Pro: Lower Interest Rates
Borrowing from a life insurance policy can be cheaper than traditional loans from banks, credit unions and lending institutions. On average, interest rates are lower for life insurance policy loans and borrowers are still accruing dividends and earnings during the loan term. Lower interest rates can save thousands of dollars over the course of a loan term, especially when paid back in a timely manner.
Con: Lowered Assets
The funds withdrawn from a life insurance policy lower the borrower's overall net worth. It may be simpler to borrow from a life insurance policy, but if the funds are not repaid or death occurs before the loan is satisfied, individuals have fewer assets for themselves or their heirs. Borrowers should evaluate the necessity of the immediate funds before borrowing from a life insurance policy so they can ensure their heirs are taken care of with ample death benefits.
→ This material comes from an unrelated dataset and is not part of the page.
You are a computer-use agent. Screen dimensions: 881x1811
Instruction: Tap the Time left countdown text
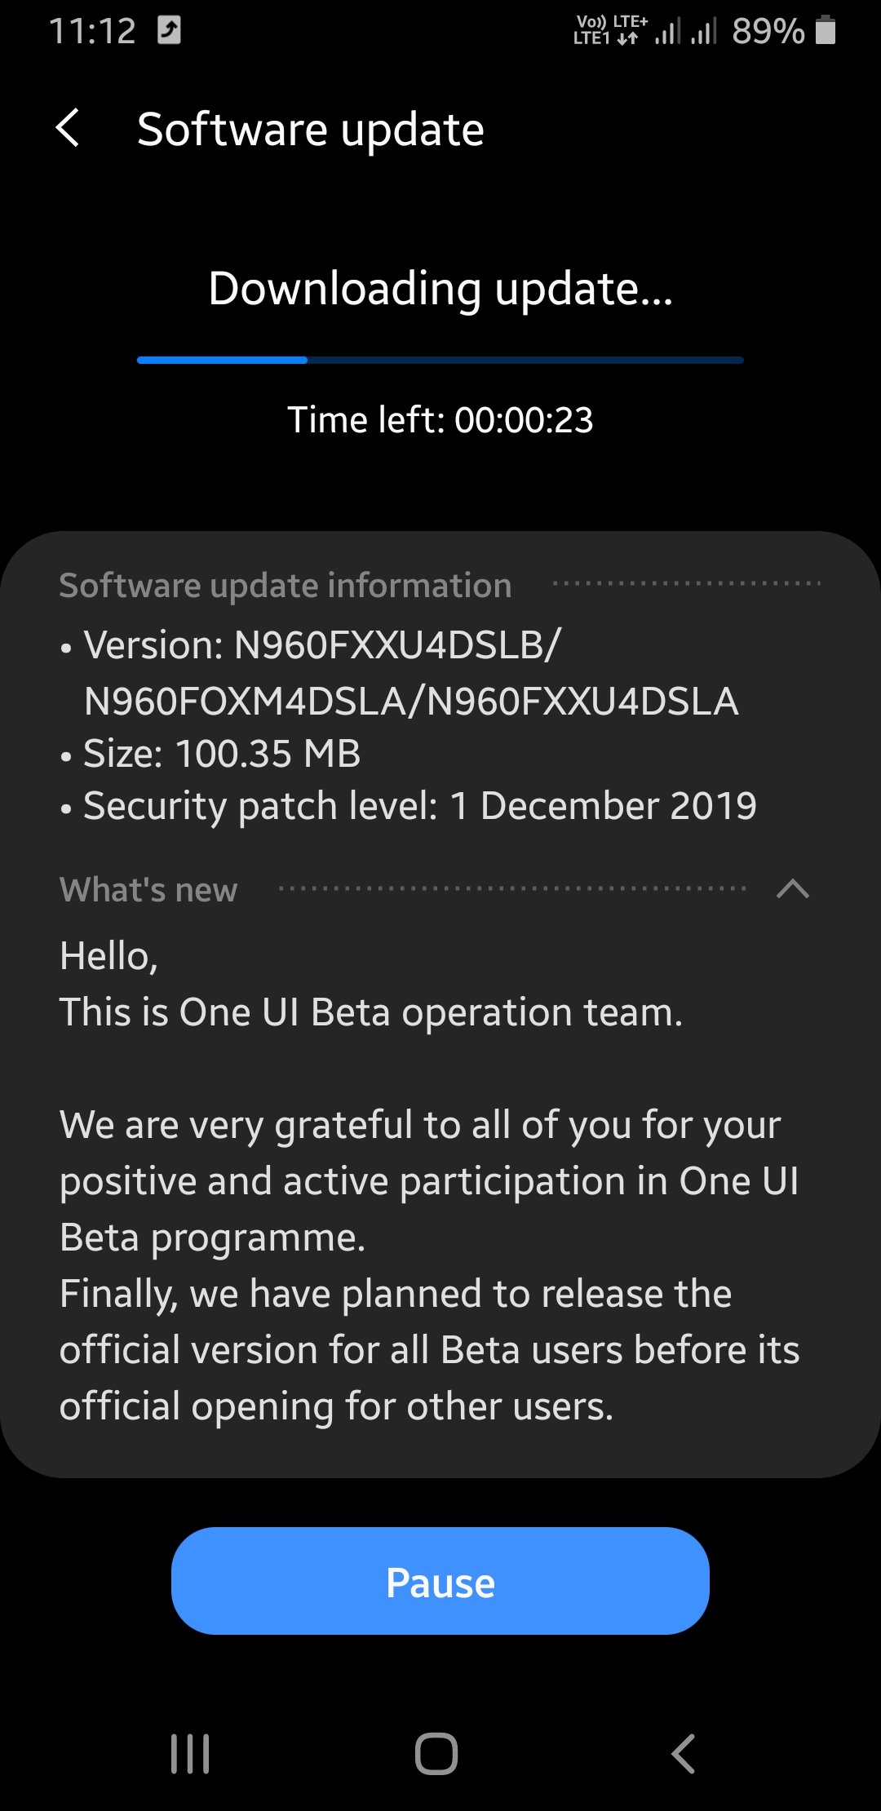pyautogui.click(x=441, y=419)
People with life insurance policies build assets and cash value that is beneficial for family members after a loved one passes away. A policy loan can also be helpful for individuals in need of a source of cash to pay for major expenses such as home repairs or college tuition. Pros and cons exist for borrowers who dip into their life insurance policies and take out loans that must eventually be repaid. Borrowers should identify the stipulations and costs of borrowing from a life insurance policy before signing on the dotted line.
A life insurance policy loan is a helpful option for individuals needing emergency cash. Loans can increase the amount of debt for borrowers, though, and should only be taken when absolutely necessary.